O prazo para a desincompatibilização de agentes públicos que pretendem disputar as eleições de outubro terminou no último sábado (04/04). A regra exige que ocupantes de cargos no poder executivo (governadores, ministros, prefeitos, etc.) renunciem às suas funções seis meses antes das eleições caso desejem concorrer a postos diferentes dos que ocupam atualmente.
Ao todo 11 governadores deixaram seus postos para disputar as eleições de outubro. Pelo menos dois miram a Presidência da República, como Ronaldo Caiado (PSD), ex-governador de Goiás, e Romeu Zema (Novo), ex-governador de Minas Gerais.
Outros nove irão tentar uma vaga no Senado Federal. São eles: Gladson Cameli (PP), ex-governador do Acre, Wilson Lima (União), ex-governador do Amazonas, Ibaneis Rocha (MDB), ex-governador do Distrito Federal, Renato Casagrande (PSB), ex-governador do Espírito Santo, Mauro Mendes (União), ex-governador do Mato Grosso, Helder Barbalho (MDB), ex-governador do Pará, João Azevêdo (PSB), ex-governador da Paraíba, Antonio Denarium (PP), ex-governador de Roraima, e Cláudio Castro (PL), ex-governador do Rio de Janeiro (este último deve concorrer sub judice devido a uma condenação de inelegibilidade pelo TSE).
Também nove governadores buscam a reeleição e podem permanecer nos cargos. Estão nesta lista gestores como Tarcísio de Freitas (Rep), governador de São Paulo, Raquel Lyra (PSD), governadora de Pernambuco, e Jerônimo Rodrigues (PT), governador da Bahia.

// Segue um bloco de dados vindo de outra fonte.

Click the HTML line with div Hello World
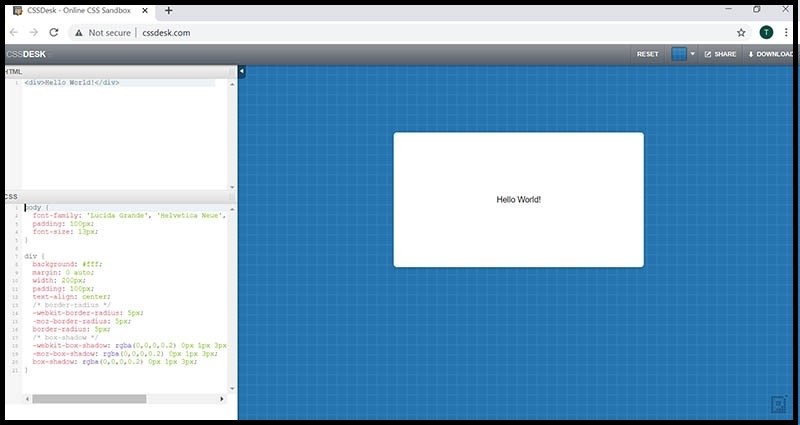Viewport: 800px width, 425px height. (72, 82)
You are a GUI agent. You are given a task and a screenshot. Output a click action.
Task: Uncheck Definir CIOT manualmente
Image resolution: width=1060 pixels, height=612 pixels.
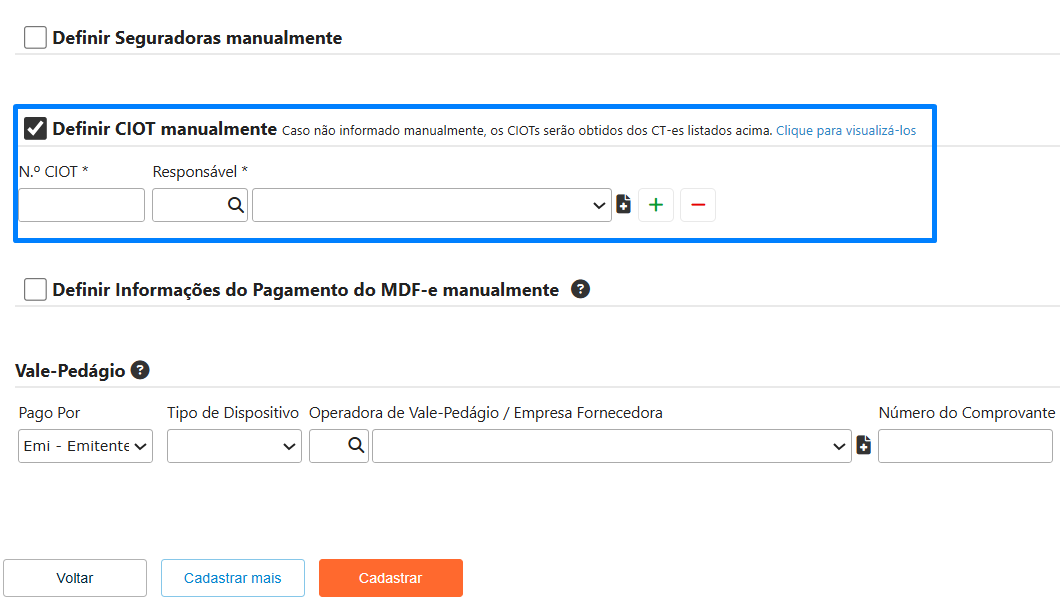click(x=36, y=128)
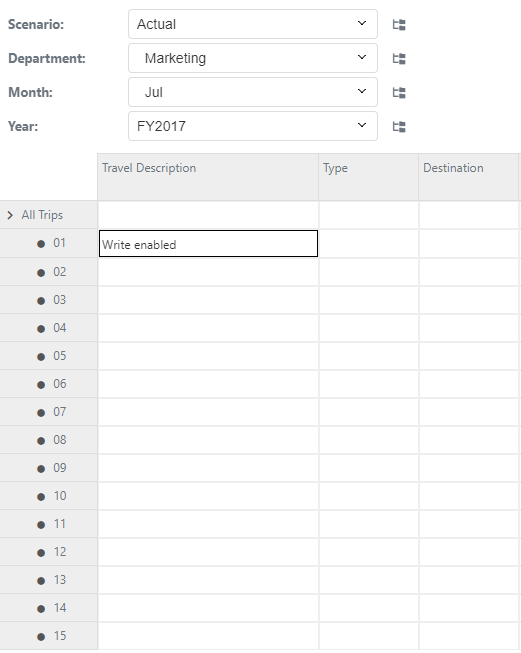The width and height of the screenshot is (521, 653).
Task: Open hierarchy picker icon beside Month
Action: tap(399, 92)
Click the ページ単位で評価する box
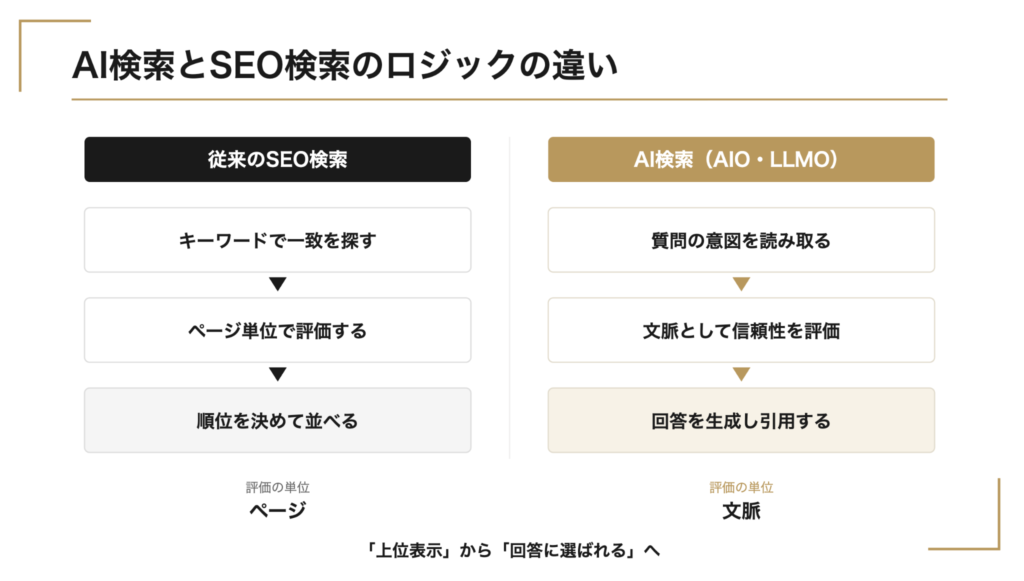Viewport: 1024px width, 581px height. coord(278,330)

Por outro lado, sete governadores que já cumprem o segundo mandato consecutivo optaram por não renunciar e concluirão a gestão até o fim do ano, sem disputar cargos no pleito atual. Entre eles estão Eduardo Leite (PSD), governador do Rio Grande do Sul, Ratinho Junior (PSD), governador do Paraná, e Fátima Bezerra (PT), governadora do Rio Grande do Norte.